WORK INSTRUCTIONS → Counting only lines below that hold "more", give the total alone.

Items from a dataset:
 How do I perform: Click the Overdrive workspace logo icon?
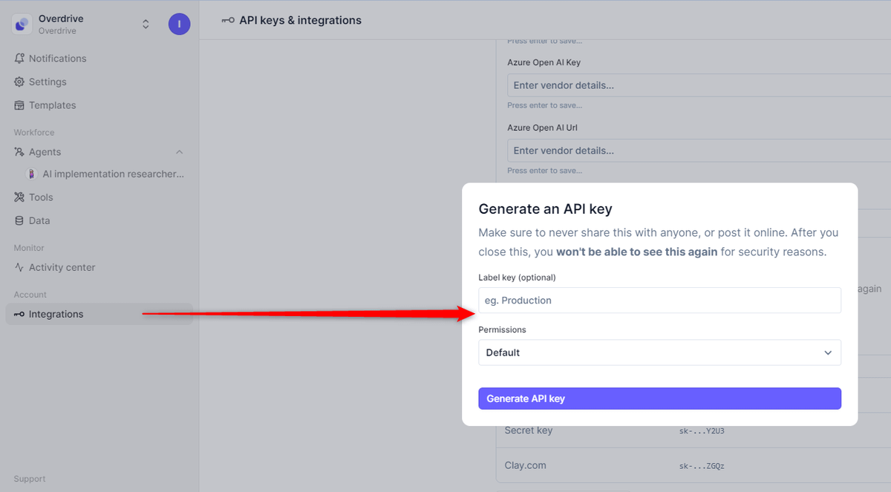click(x=22, y=24)
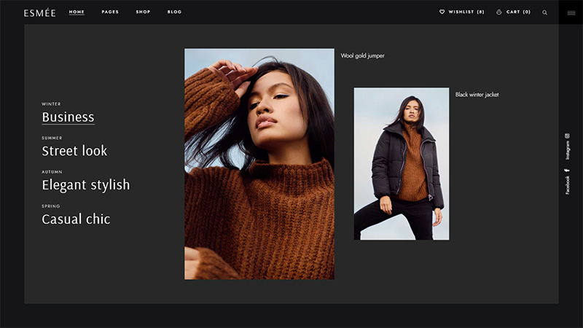583x328 pixels.
Task: Choose the Elegant stylish autumn look
Action: (85, 184)
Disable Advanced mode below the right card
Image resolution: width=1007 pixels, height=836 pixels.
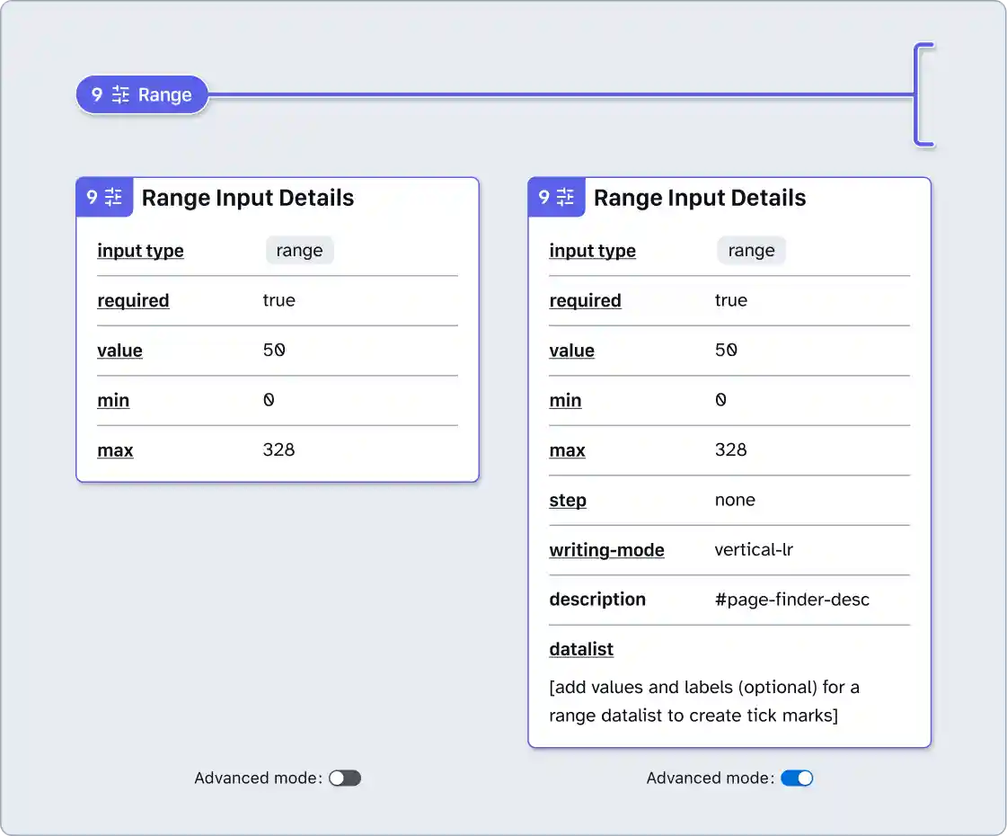[798, 778]
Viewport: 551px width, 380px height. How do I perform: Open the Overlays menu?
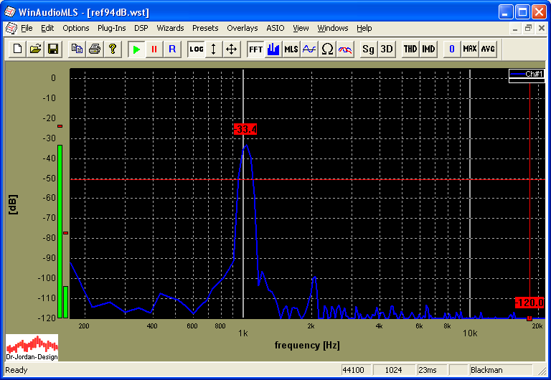(242, 28)
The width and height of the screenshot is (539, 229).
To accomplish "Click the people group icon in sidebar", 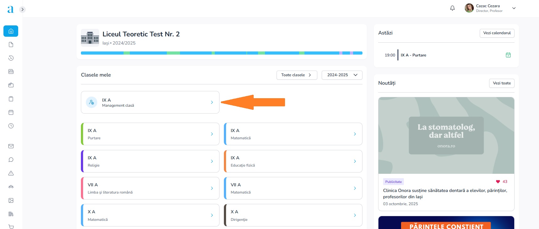I will tap(11, 187).
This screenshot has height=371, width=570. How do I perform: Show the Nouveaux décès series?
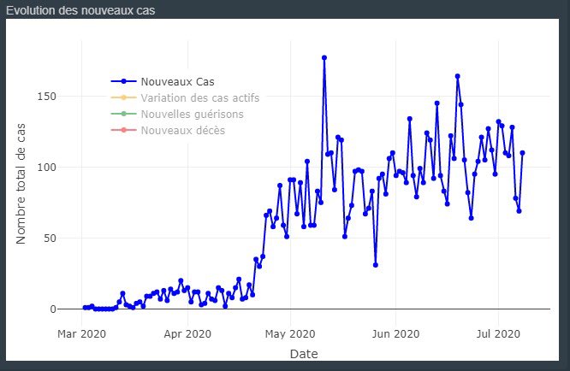point(183,130)
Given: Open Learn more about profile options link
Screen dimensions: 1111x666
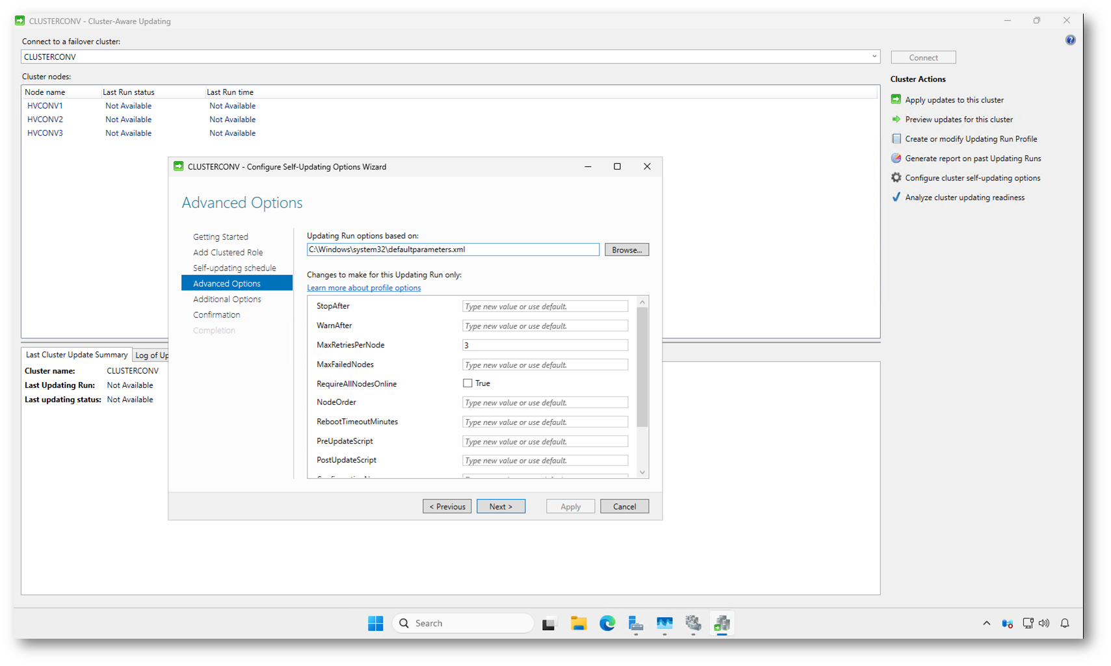Looking at the screenshot, I should (363, 288).
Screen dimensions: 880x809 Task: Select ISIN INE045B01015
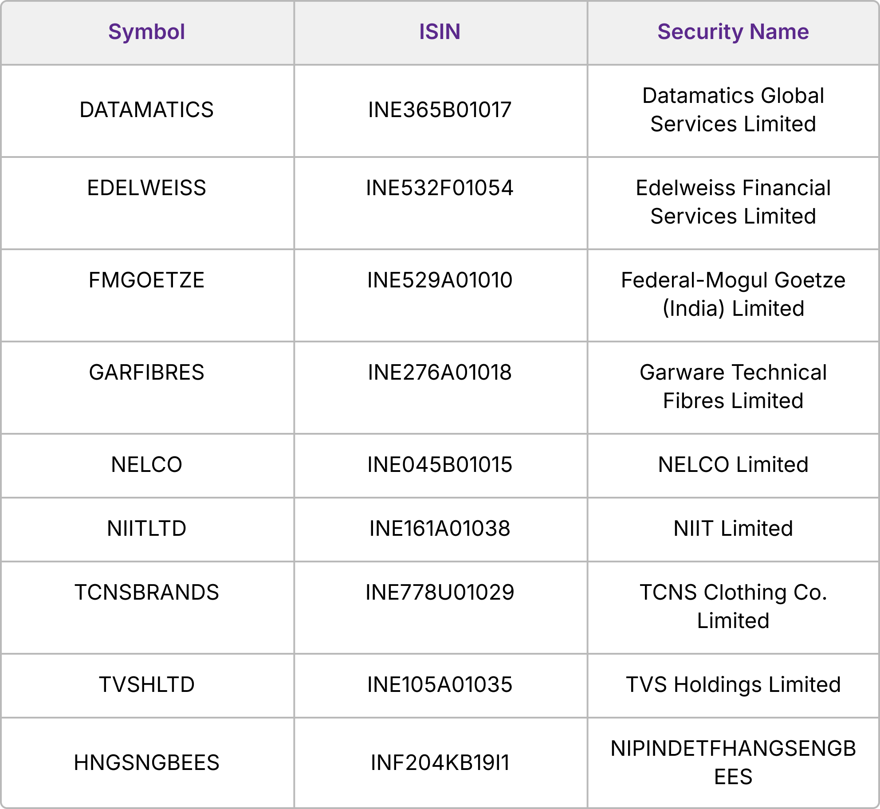(440, 465)
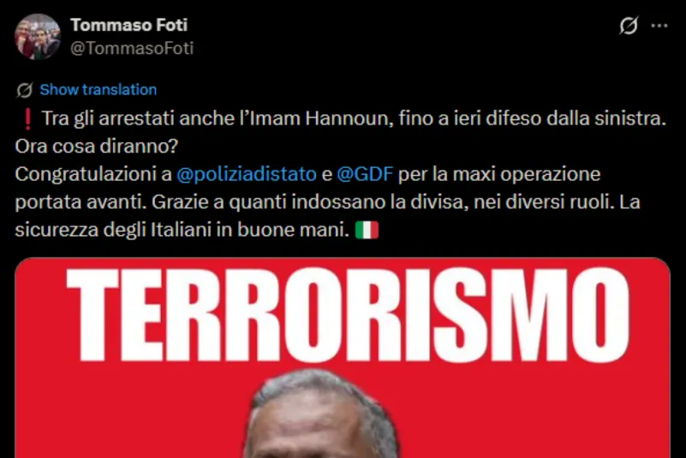This screenshot has width=686, height=458.
Task: Click the @TommasoFoti handle
Action: tap(132, 48)
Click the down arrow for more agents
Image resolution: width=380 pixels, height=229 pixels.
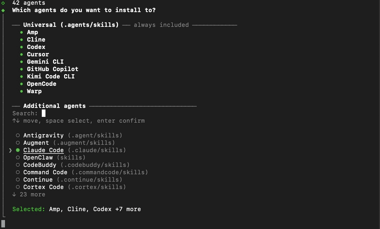14,195
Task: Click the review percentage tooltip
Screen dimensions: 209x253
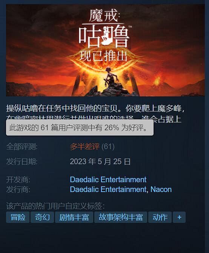Action: click(x=80, y=128)
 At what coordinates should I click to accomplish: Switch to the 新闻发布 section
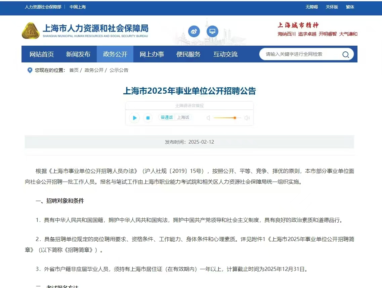point(78,54)
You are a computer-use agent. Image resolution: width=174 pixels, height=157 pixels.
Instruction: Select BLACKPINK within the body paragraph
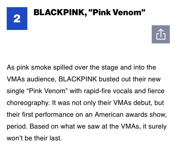pyautogui.click(x=78, y=79)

RESPONSE TO THIS TASK → 2